Lo siento, pero debemos terminar, porque el Papa también es un esclavo del reloj. Pero quería contar este testimonio de mi historia, estas cosas, para seguir adelante. Y la palabra clave es armonía. Y la palabra clave humana es ternura, capacidad de acariciar. La estructura humana es una de las muchas estructuras políticas que son necesarias. La estructura humana es el diálogo entre los viejos y los jóvenes.
Os agradezco lo que estáis haciendo. Me ha gustado mandar este [discurso escrito] a vuestros archivos —lo leeréis más tarde— y decir, con todo mi corazón, lo que siento. Me pareció más humano. Os deseo lo mejor. Et priez pour moi. J'en ai besoin. Ce travail n’est pas facile. Et que le Seigneur benisse vous tous.

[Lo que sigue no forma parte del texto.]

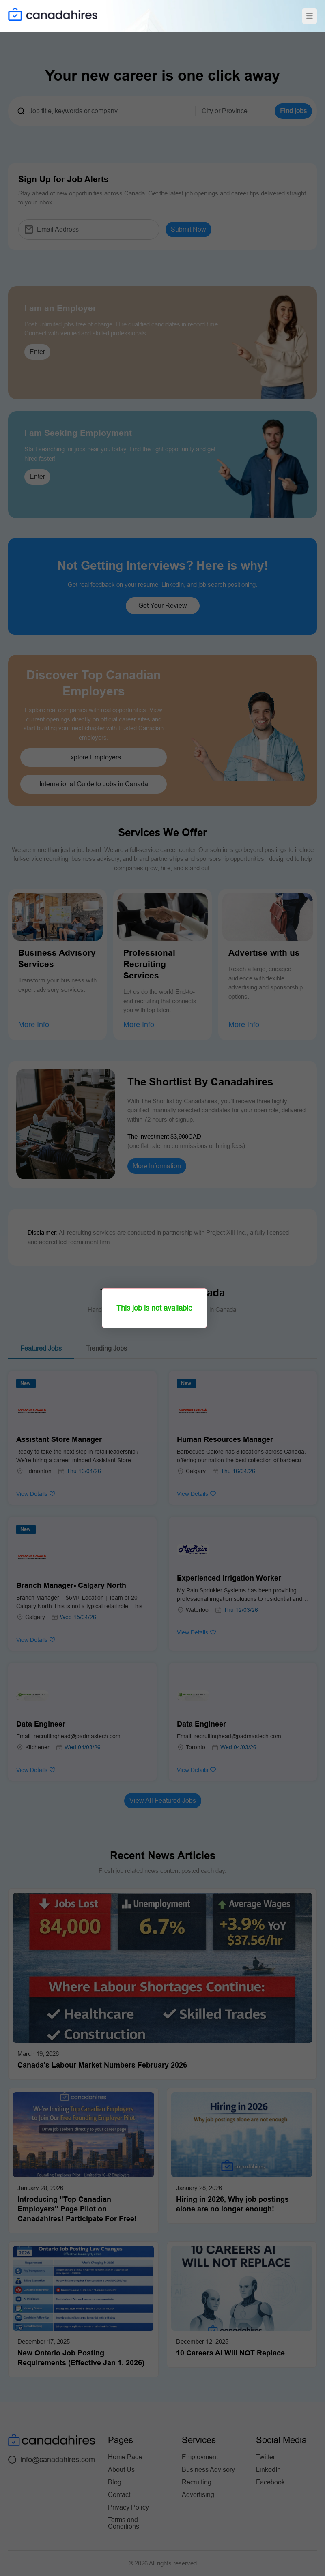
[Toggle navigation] (309, 16)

Discurso entregado a los presentes por el Santo Padre
Excelencia,
Señoras, señores:
Me alegra recibiros y daros una cordial bienvenida a Roma. Agradezco a Monseñor de Moulins Beaufort que haya tomado la iniciativa de este encuentro tras las reflexiones que la Conferencia de los Obispos de Francia sobre la encíclica Laudato sí, reflexiones en las que participaron varios expertos comprometidos con la causa ecológica.
Somos parte de una sola familia humana, llamada a vivir en una casa común de la que constatamos, juntos, la inquietante degradación. La crisis sanitaria que atraviesa actualmente la humanidad nos recuerda nuestra fragilidad. Comprendemos hasta qué punto estamos ligados unos a otros, inseridos en un mundo cuyo devenir compartimos, y que maltratarlo no puede por menos que acarrear graves consecuencias, no sólo ambientales, sino también sociales y humanas.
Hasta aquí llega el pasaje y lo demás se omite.